Worldwide weather patterns are altered by El Niño events because they cause a periodic warming of ocean waters in the central and east-central equatorial Pacific and shifts in the trade winds, which add tremendous amounts of heat to the ocean's surface and atmosphere.
El Niño events have global impacts, such as the devastating 1998 ice storm in parts of Ontario and Quebec that left millions without power and caused billions of dollars in damages. The impacts can be felt from North America to Asia, Africa and Australia. In the United States, one of the main anomaly signals is the increase of precipitation across a large swath of the south, extending from California to Florida.
The global impacts of El Niño. Credit: NOAA
The results from the study of 33 El Niño years registered between 1901 and 2017 show that significant changes in the structure and frequency of these events have occurred.

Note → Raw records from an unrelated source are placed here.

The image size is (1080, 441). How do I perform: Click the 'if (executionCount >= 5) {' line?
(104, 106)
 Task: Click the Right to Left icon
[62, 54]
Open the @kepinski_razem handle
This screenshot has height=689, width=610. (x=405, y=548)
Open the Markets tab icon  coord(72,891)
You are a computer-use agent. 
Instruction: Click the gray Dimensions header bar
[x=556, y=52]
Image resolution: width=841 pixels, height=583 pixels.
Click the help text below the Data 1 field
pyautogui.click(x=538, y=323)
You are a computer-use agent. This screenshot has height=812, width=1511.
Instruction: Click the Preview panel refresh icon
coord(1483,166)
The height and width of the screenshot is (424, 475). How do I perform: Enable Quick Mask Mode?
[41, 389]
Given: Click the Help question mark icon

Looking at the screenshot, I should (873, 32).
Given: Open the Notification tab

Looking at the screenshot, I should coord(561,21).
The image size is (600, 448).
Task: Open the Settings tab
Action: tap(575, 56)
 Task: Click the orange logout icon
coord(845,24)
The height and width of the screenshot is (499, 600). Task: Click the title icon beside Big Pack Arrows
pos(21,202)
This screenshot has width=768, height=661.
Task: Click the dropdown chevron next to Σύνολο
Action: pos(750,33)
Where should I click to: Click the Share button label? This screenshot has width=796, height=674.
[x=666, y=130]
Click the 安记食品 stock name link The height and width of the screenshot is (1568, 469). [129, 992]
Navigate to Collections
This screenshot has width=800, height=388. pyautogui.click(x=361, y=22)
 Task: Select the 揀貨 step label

The use of statistical methods, eight different computer models, and analysis of ocean anomaly patterns helped the research team conclude that the warm western tropical Pacific waters will become warmer more frequently in the coming decades.
One of the main changes is that the locations where El Nino events originate and reach peak intensity have shifted westward since the 1970s. Researchers have also concluded that there is an increase in the odds of extremely strong El Niño events occurring.
The new configuration of warmer than usual equatorial waters is one where El Niño is now more commonly forming in a region of the Pacific Ocean that is naturally warmer. This means that the anomalous heat that shows up during these warm episodes added to the usually warm waters increases the chances of an El Niño becoming a strong one.
An image of warmer than usual sea surface temperatures that are related to an El Niño event. Credit: NOAA
Human-induced climate change appears to be behind this uneven warming of the waters in the Central Pacific and is also influencing the regional trade winds, which then blow stronger from cooler to warmer waters.
Lead author Bin Wang finds that there are significant differences between the Western Pacific and eastern Pacific El Niño events. One difference is that the western-based events can begin to affect global weather patterns during the summer in the Northern Hemisphere, rather than reserving the most significant impacts for the winter months. This type of El Niño set-up can have a greater impact on long-lasting patterns like heat waves or droughts in countries such as the United States.
The future change of El Niño events will depend on the temperature change in the Western Pacific relative to the Central Pacific. If the western waters heat-up faster than the central ones, it will cause more El Niño events to be centred further west. This change would be the equivalent of having more Super El Niño events occurring in the future and will result in a global impact on weather and climate.